### TASK DESCRIPTION
Please reproduce word for word the part of the records that opens with the line containing "Click the Clear button" and closes with the line containing "Click the 航班号". Leave the pictures out of your answer.

### RECORDS TO PROCESS
--- --- ---

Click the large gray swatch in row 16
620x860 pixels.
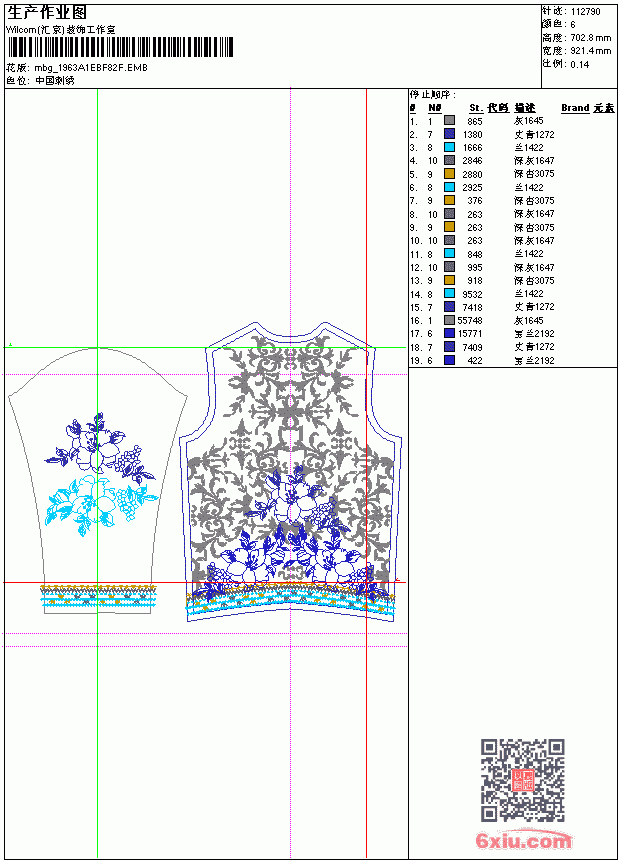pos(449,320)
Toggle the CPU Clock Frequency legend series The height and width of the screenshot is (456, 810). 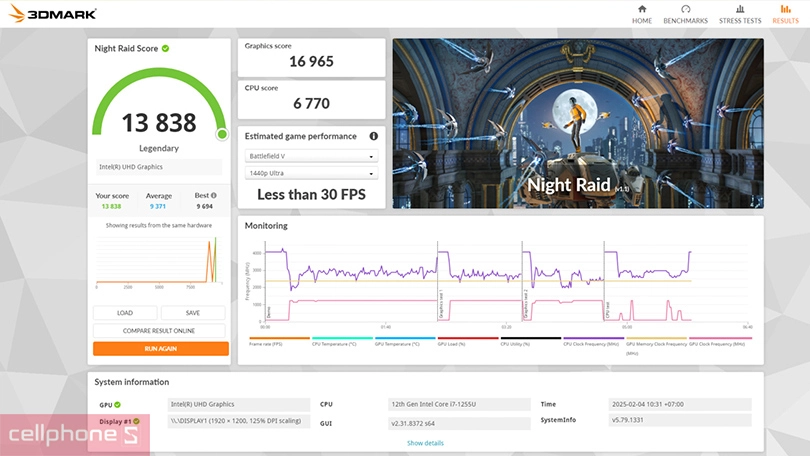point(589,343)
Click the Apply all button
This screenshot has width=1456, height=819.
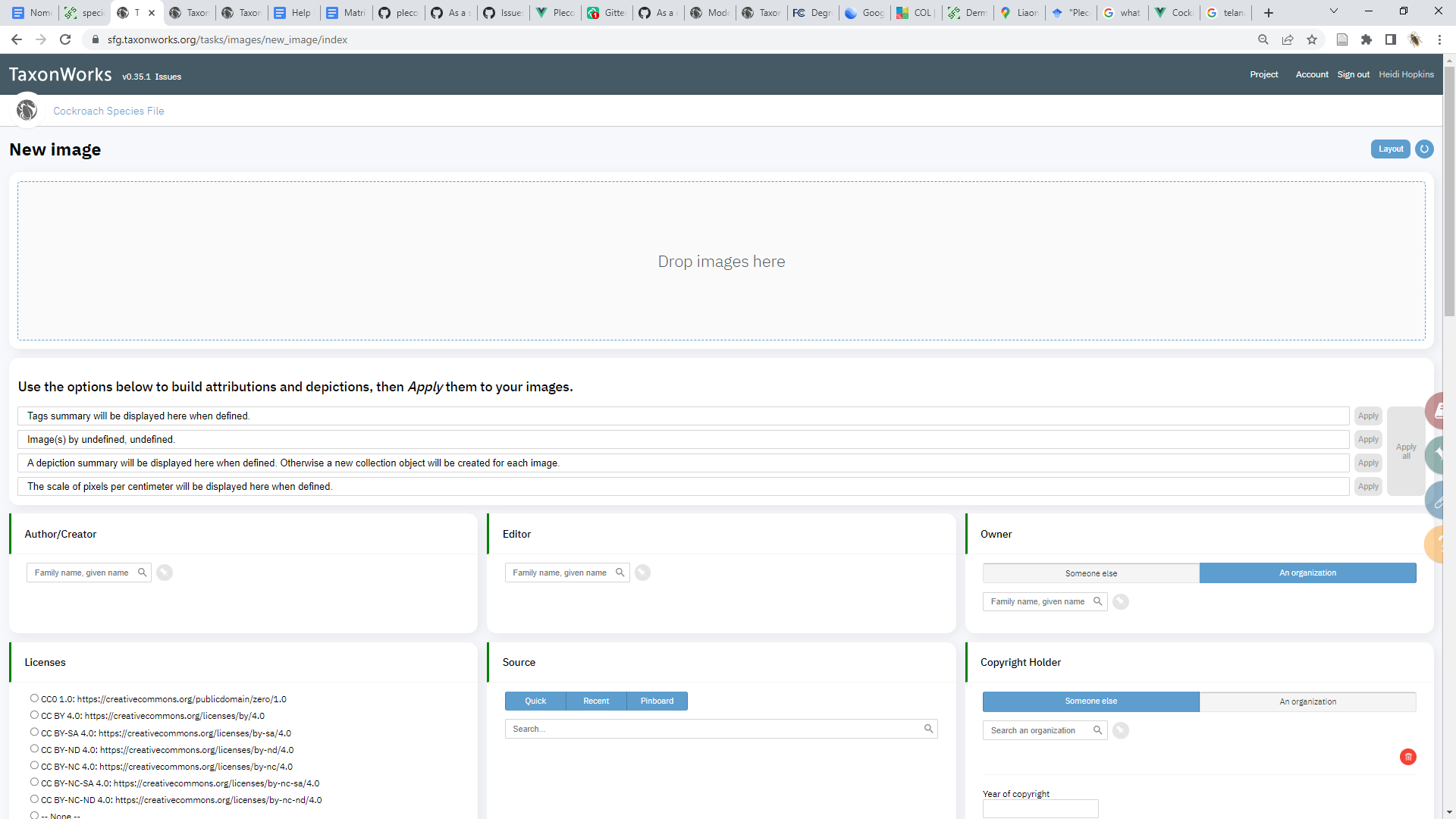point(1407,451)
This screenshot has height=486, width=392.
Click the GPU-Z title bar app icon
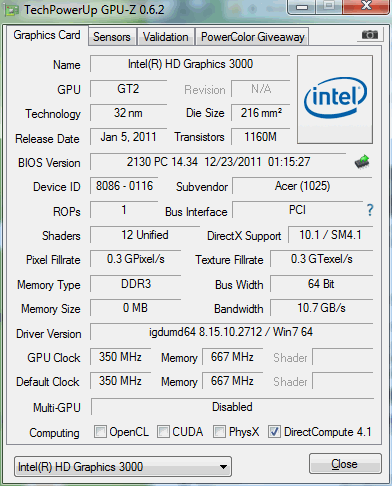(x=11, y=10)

--- --- ---

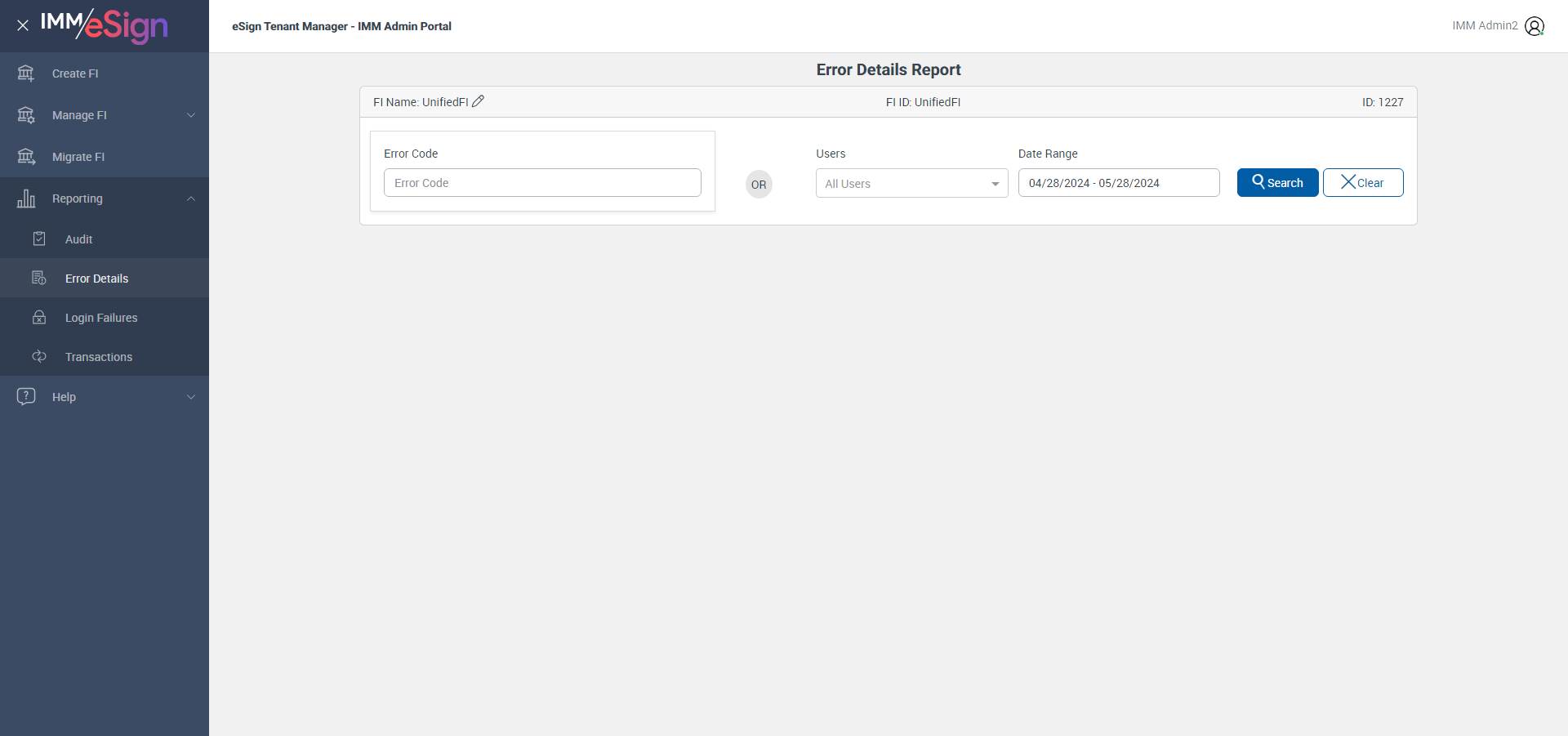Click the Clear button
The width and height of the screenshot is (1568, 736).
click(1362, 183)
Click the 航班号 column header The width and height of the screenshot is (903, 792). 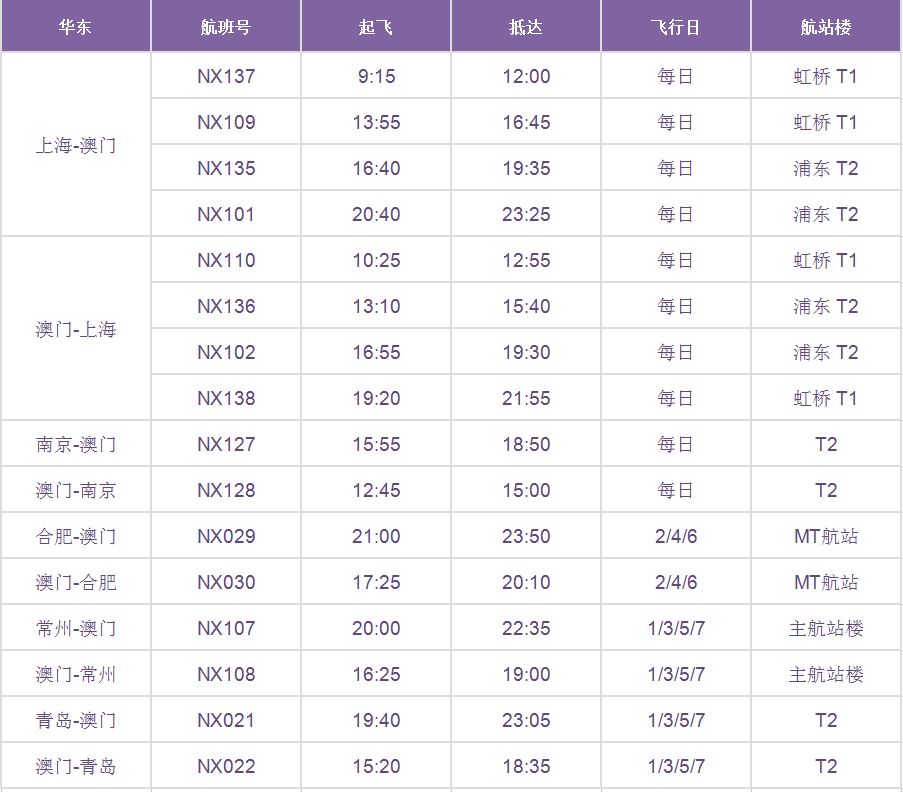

--- --- ---

### COMPLETED TASK
Click the Clear button
The width and height of the screenshot is (1568, 736).
click(1362, 183)
Click the 航班号 column header The width and height of the screenshot is (903, 792). 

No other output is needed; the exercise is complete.